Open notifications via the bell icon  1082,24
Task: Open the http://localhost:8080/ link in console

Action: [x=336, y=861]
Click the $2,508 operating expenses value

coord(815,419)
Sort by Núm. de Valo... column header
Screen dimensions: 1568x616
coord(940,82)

▸ TASK DETAILS
Rewrite the records above, substituting "terminal" for "console" and keeping every other character the same.

▸ SOLUTION
Open notifications via the bell icon  1082,24
Task: Open the http://localhost:8080/ link in terminal

Action: [x=336, y=861]
Click the $2,508 operating expenses value

coord(815,419)
Sort by Núm. de Valo... column header
Screen dimensions: 1568x616
coord(940,82)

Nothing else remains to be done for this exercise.